PettingZoo defines maintained APIs for multi-agent reinforcement learning. It is directly relevant when a section moves from one embodied agent to turn-based, simultaneous, or mixed multi-agent interaction. Readers should connect this source to evaluation protocol and seeding when deciding what is reusable, what is benchmark-specific, and what must be remeasured.
This paper explains why multi-agent environments need explicit agent ordering and interface discipline. It gives researchers the context behind the AEC and parallel API choices described in this chapter. Readers should connect this source to evaluation protocol and seeding when deciding what is reusable, what is benchmark-specific, and what must be remeasured.
Brockman, G. et al. (2016). "OpenAI Gym." arXiv.
The original Gym paper explains the environment abstraction that Gymnasium modernizes. It is useful for readers comparing legacy examples with the maintained Farama stack. Readers should connect this source to evaluation protocol and seeding when deciding what is reusable, what is benchmark-specific, and what must be remeasured.

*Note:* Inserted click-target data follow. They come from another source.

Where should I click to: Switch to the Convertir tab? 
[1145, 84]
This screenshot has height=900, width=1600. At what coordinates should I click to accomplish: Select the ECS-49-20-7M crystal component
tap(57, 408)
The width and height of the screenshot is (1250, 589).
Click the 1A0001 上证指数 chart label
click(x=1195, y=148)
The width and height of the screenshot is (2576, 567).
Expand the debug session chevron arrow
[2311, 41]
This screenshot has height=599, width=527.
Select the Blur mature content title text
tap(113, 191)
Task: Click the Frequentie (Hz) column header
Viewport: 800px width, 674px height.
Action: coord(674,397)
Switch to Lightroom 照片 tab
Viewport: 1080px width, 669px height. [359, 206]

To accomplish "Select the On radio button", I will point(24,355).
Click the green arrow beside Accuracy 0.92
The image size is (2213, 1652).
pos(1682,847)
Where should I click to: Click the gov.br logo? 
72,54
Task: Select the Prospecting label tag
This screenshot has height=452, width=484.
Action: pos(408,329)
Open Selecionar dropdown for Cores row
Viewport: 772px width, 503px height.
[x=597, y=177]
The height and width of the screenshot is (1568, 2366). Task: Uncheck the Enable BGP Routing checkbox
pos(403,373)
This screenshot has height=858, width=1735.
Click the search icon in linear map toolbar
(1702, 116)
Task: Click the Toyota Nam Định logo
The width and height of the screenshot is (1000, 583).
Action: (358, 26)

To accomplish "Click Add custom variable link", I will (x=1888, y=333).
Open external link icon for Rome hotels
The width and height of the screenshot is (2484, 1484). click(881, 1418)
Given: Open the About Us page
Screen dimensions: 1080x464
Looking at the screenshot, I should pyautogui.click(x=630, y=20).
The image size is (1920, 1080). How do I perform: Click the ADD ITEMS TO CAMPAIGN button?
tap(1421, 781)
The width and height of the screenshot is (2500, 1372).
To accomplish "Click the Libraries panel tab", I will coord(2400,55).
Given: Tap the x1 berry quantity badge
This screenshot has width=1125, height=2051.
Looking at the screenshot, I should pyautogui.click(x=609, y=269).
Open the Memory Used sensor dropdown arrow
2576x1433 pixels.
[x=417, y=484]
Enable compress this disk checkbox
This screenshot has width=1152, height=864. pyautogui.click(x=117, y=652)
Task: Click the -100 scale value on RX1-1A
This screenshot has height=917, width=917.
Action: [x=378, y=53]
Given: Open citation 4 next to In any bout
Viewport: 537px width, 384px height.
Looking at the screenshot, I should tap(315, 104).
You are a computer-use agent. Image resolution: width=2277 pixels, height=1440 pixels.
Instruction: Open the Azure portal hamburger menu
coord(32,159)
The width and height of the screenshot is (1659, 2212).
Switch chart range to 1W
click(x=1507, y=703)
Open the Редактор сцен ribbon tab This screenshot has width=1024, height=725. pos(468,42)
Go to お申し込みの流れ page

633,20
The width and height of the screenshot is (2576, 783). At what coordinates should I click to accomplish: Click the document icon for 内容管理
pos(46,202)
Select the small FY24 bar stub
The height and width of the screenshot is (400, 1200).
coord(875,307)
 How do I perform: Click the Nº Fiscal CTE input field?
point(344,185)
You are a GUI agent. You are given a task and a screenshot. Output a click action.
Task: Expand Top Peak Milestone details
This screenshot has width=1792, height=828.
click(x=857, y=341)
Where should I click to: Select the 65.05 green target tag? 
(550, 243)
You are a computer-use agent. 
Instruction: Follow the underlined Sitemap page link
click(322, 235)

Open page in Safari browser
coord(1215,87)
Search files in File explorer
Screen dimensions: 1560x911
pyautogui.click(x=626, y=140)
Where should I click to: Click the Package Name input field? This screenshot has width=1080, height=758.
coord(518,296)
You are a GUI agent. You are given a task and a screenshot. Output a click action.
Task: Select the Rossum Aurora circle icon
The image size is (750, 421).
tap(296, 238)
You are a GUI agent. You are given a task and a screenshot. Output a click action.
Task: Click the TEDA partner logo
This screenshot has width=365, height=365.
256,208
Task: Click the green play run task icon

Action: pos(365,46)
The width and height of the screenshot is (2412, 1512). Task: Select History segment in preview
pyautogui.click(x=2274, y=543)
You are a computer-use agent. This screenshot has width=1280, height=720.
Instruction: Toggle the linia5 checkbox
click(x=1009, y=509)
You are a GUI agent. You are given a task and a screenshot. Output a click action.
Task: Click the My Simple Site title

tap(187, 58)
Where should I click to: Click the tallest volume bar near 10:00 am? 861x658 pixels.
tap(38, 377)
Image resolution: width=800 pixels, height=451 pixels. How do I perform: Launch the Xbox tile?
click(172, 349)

Stable-Baselines3 Contributors. "Stable-Baselines3 Documentation."
Stable-Baselines3 gives a practical reference for how environment spaces, vectorized environments, wrappers, and evaluation callbacks are consumed by training code. Engineers should read it when turning a custom environment into a reproducible RL experiment. Readers should connect this source to evaluation protocol and seeding when deciding what is reusable, what is benchmark-specific, and what must be remeasured.